• Written instruction: Pick out every row below that contains the string "accomplish" and copy each of those rows in full. Case counts.
— Begin —
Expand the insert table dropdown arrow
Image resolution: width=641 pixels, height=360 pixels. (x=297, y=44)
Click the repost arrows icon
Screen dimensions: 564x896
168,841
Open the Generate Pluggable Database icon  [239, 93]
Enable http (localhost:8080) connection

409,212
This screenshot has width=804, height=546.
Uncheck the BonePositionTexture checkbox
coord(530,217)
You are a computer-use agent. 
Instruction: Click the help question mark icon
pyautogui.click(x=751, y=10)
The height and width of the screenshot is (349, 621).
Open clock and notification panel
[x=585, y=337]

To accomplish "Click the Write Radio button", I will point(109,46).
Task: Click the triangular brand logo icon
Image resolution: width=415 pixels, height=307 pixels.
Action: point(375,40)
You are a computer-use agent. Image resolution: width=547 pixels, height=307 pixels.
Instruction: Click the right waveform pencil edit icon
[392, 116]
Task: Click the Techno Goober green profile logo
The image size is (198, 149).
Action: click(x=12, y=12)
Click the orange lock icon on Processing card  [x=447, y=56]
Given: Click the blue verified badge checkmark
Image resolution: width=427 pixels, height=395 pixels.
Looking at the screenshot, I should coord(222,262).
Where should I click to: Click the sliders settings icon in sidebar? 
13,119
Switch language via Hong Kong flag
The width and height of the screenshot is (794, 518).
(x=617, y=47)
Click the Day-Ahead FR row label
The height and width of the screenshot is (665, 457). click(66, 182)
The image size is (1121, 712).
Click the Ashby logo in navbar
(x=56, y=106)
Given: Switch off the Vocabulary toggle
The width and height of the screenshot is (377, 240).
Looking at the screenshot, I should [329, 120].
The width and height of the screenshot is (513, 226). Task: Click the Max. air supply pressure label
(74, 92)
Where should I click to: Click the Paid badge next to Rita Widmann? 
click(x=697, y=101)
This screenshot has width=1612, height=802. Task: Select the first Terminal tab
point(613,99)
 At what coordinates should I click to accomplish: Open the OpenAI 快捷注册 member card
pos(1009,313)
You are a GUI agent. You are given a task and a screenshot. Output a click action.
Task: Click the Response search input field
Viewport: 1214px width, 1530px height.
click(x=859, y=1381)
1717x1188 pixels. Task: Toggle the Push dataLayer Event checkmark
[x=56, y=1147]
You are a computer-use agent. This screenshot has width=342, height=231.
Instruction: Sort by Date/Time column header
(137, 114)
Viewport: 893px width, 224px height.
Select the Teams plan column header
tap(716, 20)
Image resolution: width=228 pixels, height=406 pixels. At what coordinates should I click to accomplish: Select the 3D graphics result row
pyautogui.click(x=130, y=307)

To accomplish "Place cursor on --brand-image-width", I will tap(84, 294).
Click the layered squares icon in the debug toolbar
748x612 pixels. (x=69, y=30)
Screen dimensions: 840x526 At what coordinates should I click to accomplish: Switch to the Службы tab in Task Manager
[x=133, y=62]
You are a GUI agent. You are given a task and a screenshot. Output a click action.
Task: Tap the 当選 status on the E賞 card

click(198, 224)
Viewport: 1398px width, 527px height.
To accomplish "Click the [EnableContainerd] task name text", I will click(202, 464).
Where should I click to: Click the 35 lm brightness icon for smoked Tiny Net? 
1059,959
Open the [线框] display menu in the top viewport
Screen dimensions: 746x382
— End —
• Task answer:
To accomplish "Click the Write Radio button", I will point(109,46).
 At what coordinates should I click to accomplish: Open the OpenAI 快捷注册 member card
Image resolution: width=228 pixels, height=406 pixels. At what coordinates should I click to accomplish: Select the 3D graphics result row
To accomplish "Place cursor on --brand-image-width", I will tap(84, 294).
Screen dimensions: 840x526 At what coordinates should I click to accomplish: Switch to the Службы tab in Task Manager
To accomplish "Click the [EnableContainerd] task name text", I will click(202, 464).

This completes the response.